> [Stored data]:
--------------------------------------------------
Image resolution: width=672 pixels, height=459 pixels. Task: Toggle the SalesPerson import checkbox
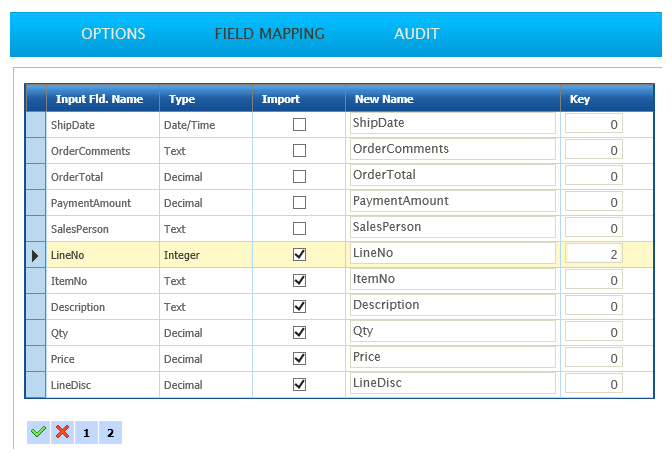(299, 229)
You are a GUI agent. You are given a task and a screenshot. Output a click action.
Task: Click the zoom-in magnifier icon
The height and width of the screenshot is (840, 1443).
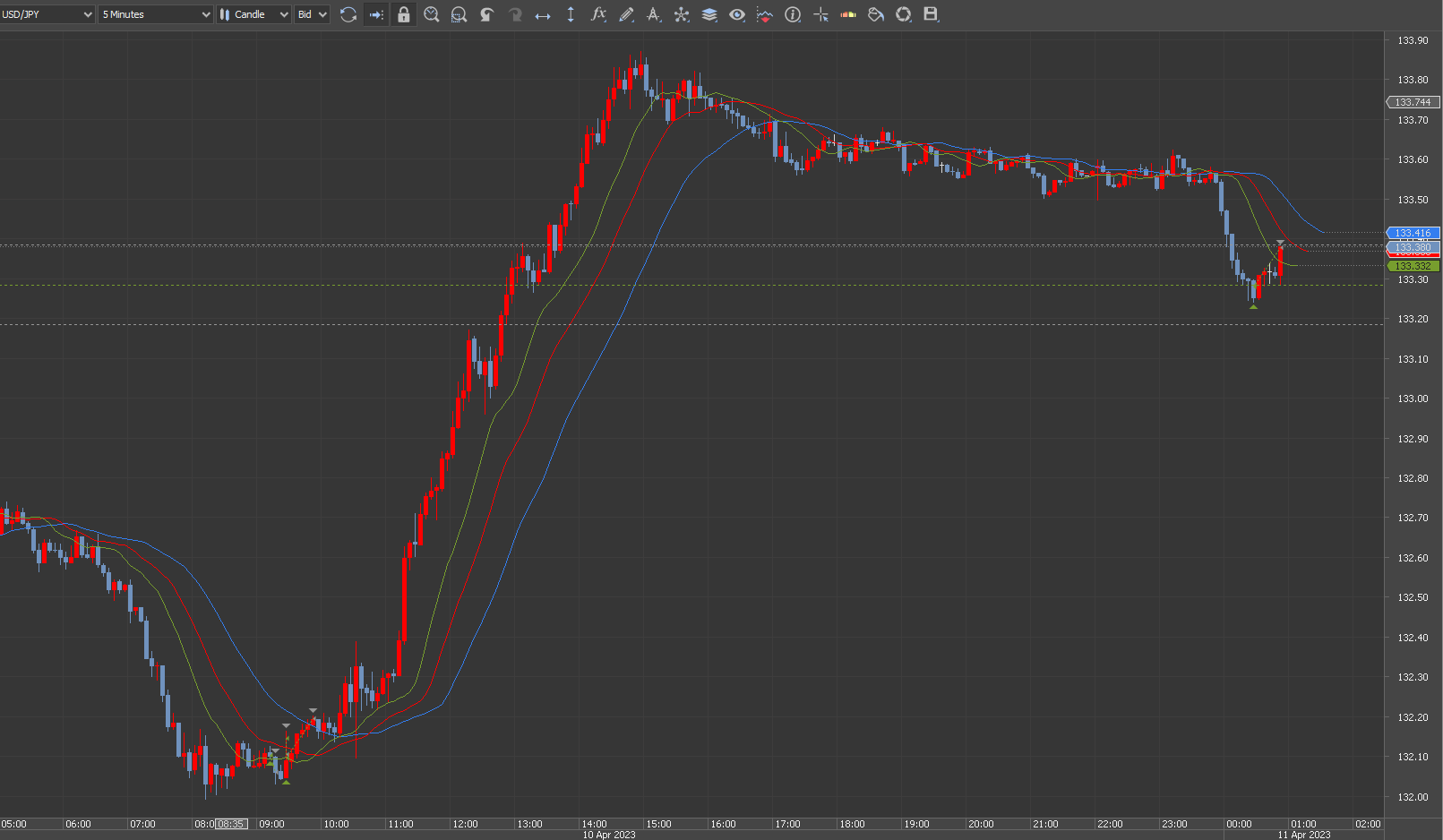[x=431, y=14]
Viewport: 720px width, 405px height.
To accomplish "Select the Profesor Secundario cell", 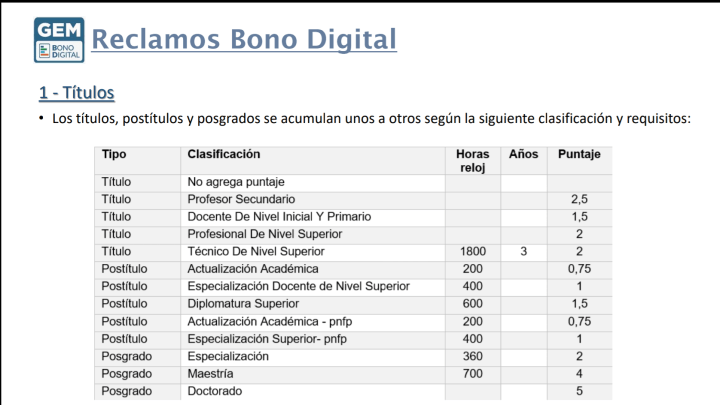I will tap(241, 200).
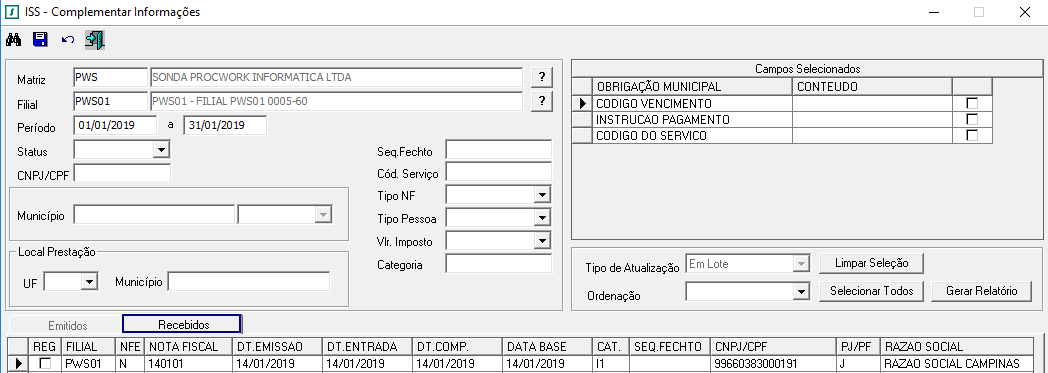Check the CODIGO VENCIMENTO checkbox

point(972,104)
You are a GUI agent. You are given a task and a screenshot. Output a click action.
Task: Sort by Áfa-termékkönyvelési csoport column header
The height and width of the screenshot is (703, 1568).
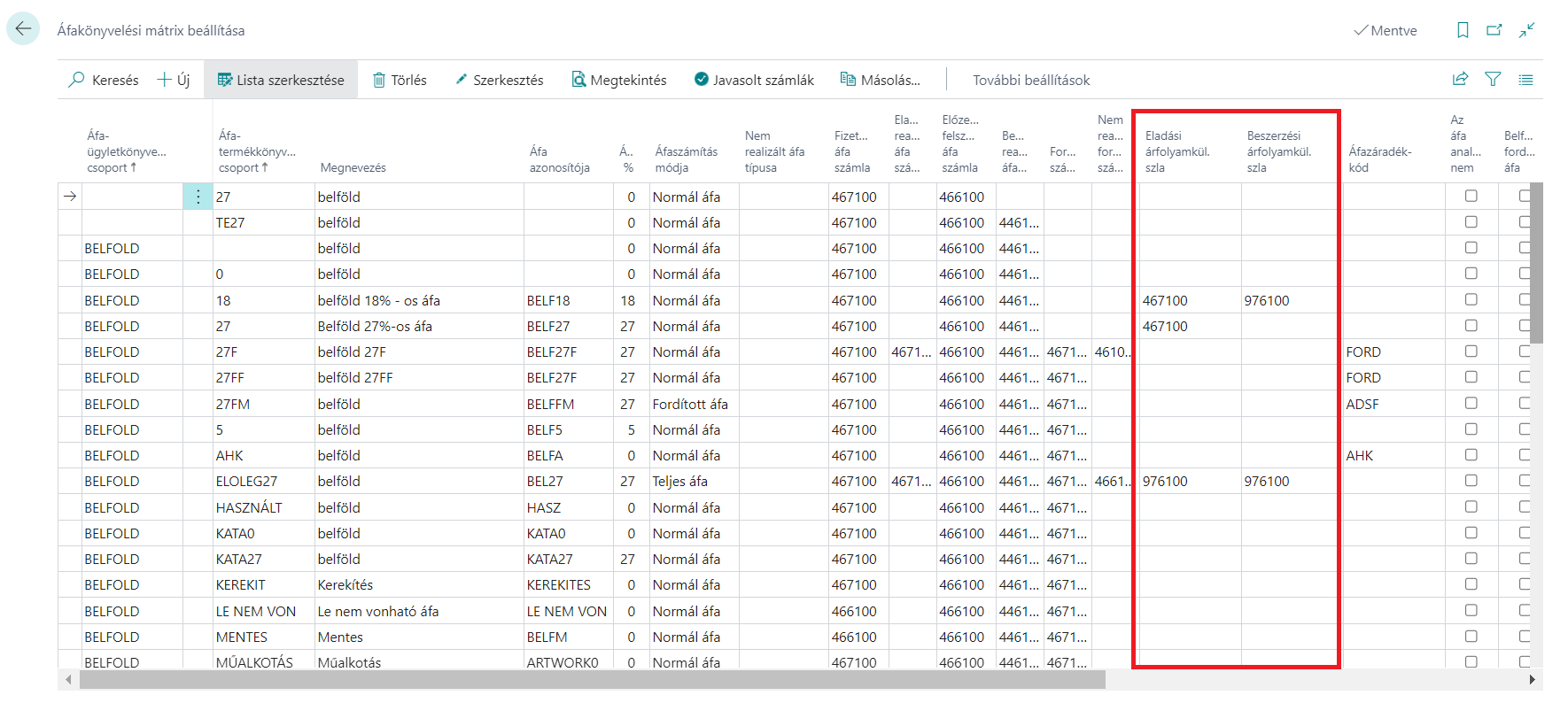pos(257,151)
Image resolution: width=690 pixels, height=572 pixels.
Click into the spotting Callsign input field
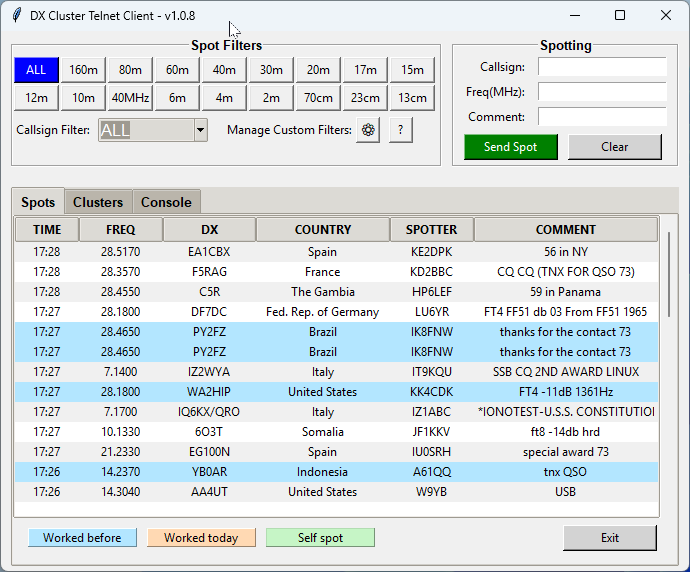601,67
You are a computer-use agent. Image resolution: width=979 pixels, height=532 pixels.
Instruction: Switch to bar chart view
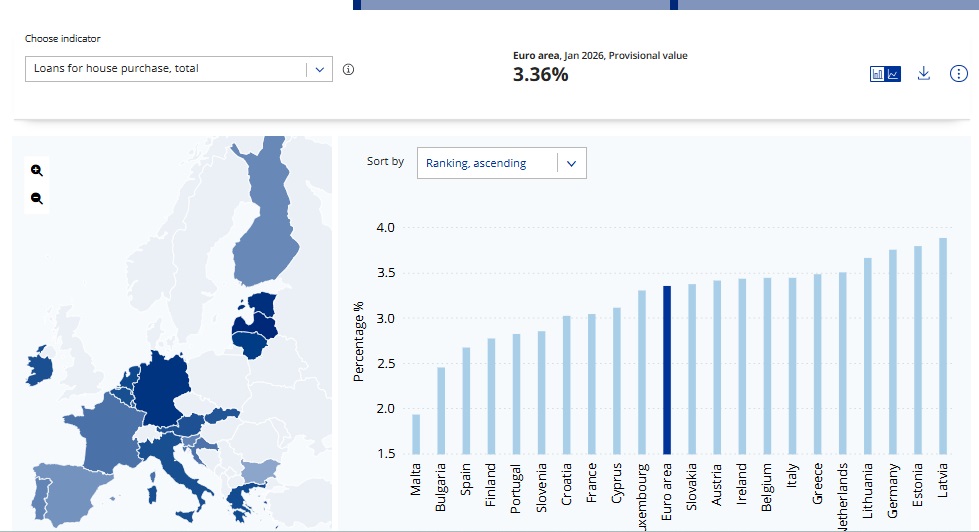tap(878, 74)
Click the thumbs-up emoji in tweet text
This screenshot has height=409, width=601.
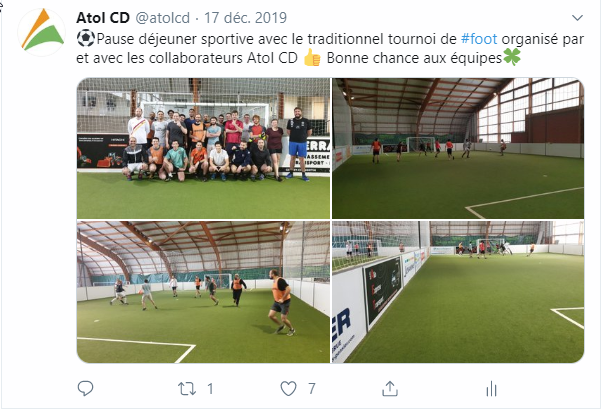pos(312,58)
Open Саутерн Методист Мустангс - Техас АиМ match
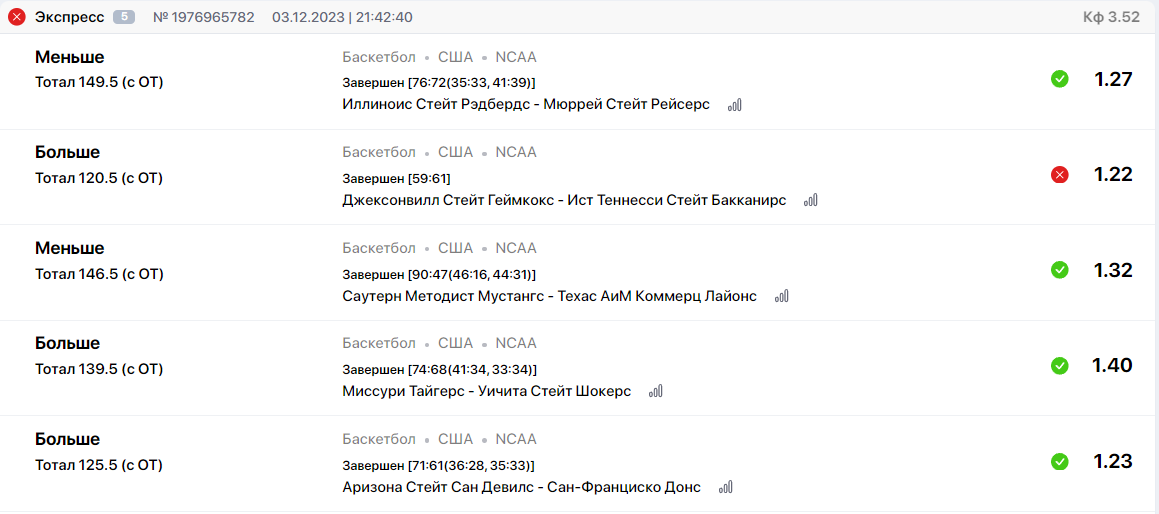1159x514 pixels. [x=550, y=297]
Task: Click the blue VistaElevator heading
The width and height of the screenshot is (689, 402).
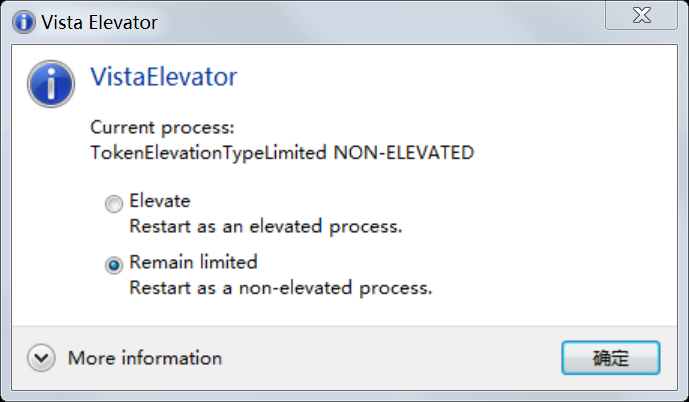Action: tap(163, 76)
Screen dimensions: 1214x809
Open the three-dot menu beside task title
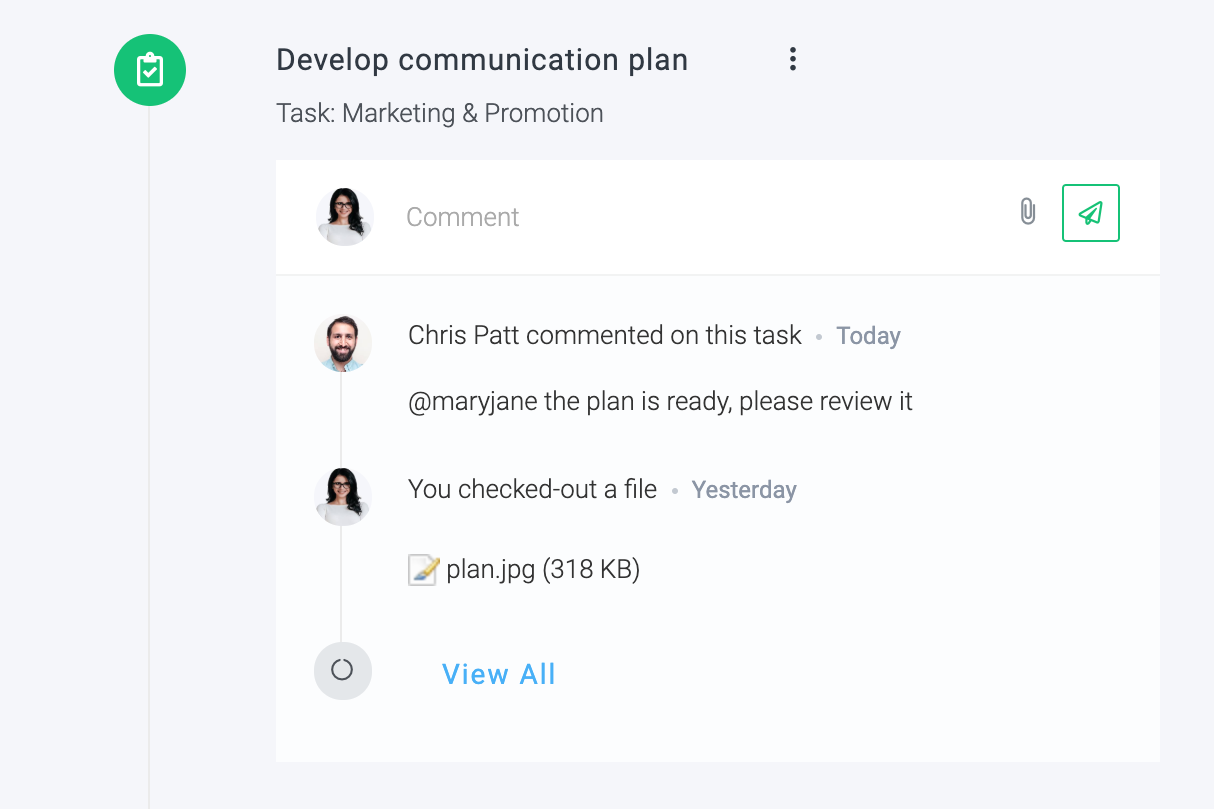792,59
--------------------------------------------------
> [The task]: Only the lines from the line with "Task: Click the blue VistaElevator heading" through the end of the records belong in your copy. Repeat them exactly, without pictures.

> [Response]:
Task: Click the blue VistaElevator heading
The width and height of the screenshot is (689, 402).
Action: tap(163, 76)
Screen dimensions: 1214x809
Open the three-dot menu beside task title
792,59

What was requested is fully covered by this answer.